- Now that the dot-com craze has slowed down and the gold dust has settled, both start-ups and old-guard brick-and-mortar companies are in a better position than ever to incorporate the web into their business models, several executives said at BEA Systems' E-Commerce Symposium in San Francisco this week.
As an example, executives pointed to the fact that earlier this year there were as many as 400 auction and seven pet store Web sites. Since then, the market has undergone a shakeout, and only those companies with solid business models are the ones left standing. Most recently, another online pet store, Pets.com, dropped out of the race this week.
Last week, the average internet stock was down 70% from its high, according to Roger McNamee, co-founder and general partner of Integral Capital Partners and Silver Lake Partners.
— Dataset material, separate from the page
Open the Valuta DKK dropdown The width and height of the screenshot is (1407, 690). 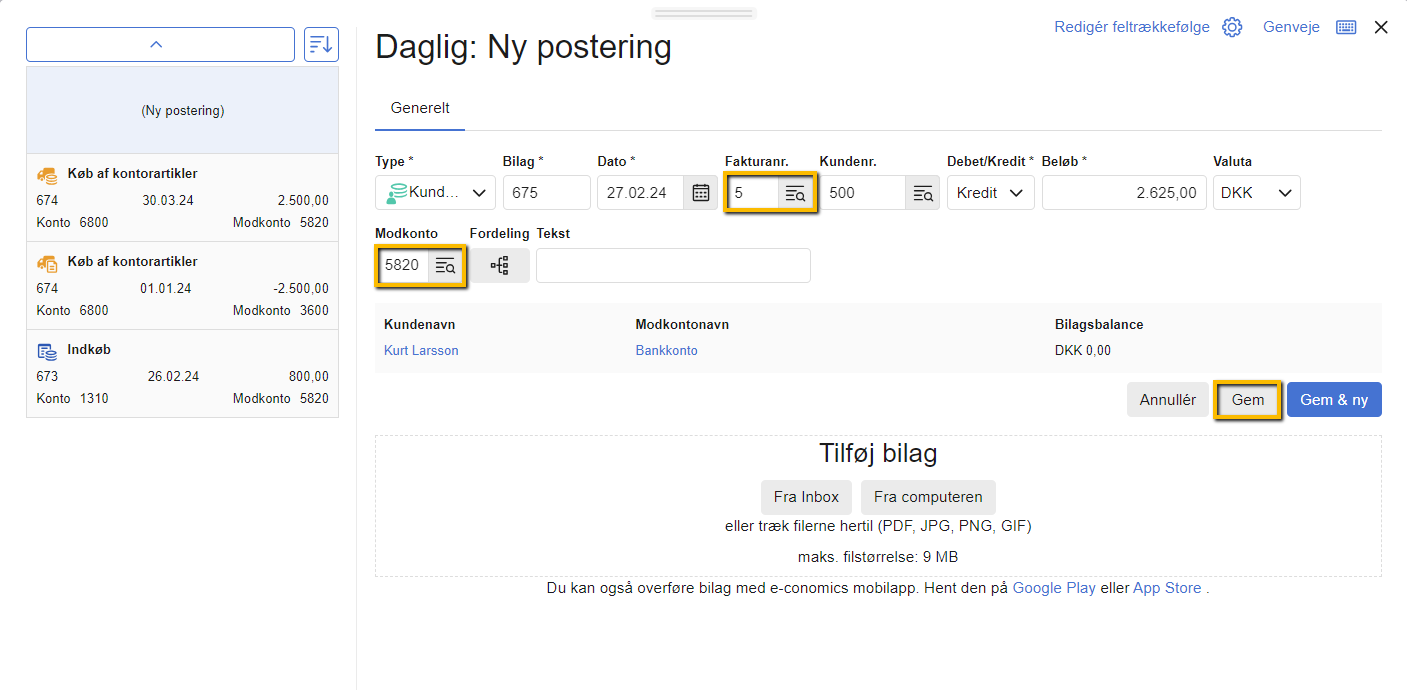click(1256, 193)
"This is the best possible time for big companies to go after online opportunities," says Marc Andreessen, chairman of Loudcloud.
"This is also the best possible time to start a company, if you're willing to build for the long-term."
There are fewer distractions now than a year ago, good people are more plentiful for hiring, the maturing of technology makes it easier to harness for business purposes, and "kamikaze" business models are all but gone, Andreessen says.
From the customer's perspective, the great dot-com shakeout has made it easier to understand which technologies are out there and how they can be used for business, says Oliver Dreschryver, CTO of DHL Airways.
Previously, there were hordes of competing companies with technologies that were all too similar, which according to Dreschryver made it difficult to pick and choose wisely.
In the cases where customers bet on the wrong company, they found themselves stuck with an expensive product but no one to support it.
"I want to spend my time building business processes. I don't want to spend my time trying to glue pieces together," Dreschryver adds.
Geoffrey Moore, chairman of the Chasm Group says that the internet gold rush got out of control because people thought of the Web as the most invest-worthy category ever. And that, along with a limited supply of stocks, drove up early valuations.
"We were thinking about scale instead of liquidity," Moore says. "The correct move now is to redirect the race toward liquidity."
As a result of the early valuations, entrepreneurs franticly sprinted toward the web. Andreessen said that this get-rich-quick mentality negatively influenced the way people built businesses.
Whereas in the last two years or so, start-ups were considered failures if they didn't achieve an IPO within nine months, that pressure has subsided, Andreessen says. Now, even internet start-ups are faced with the tasks of making a profit, and delivering value to shareholders, he adds.
"This signals a return to the old economy, where things like cash flow and profits matter," Silver Lake Partners' McNamee says. "Putting a business on the web is seldom successful in itself. If you want to web-ify your business, you have to rethink your whole business model."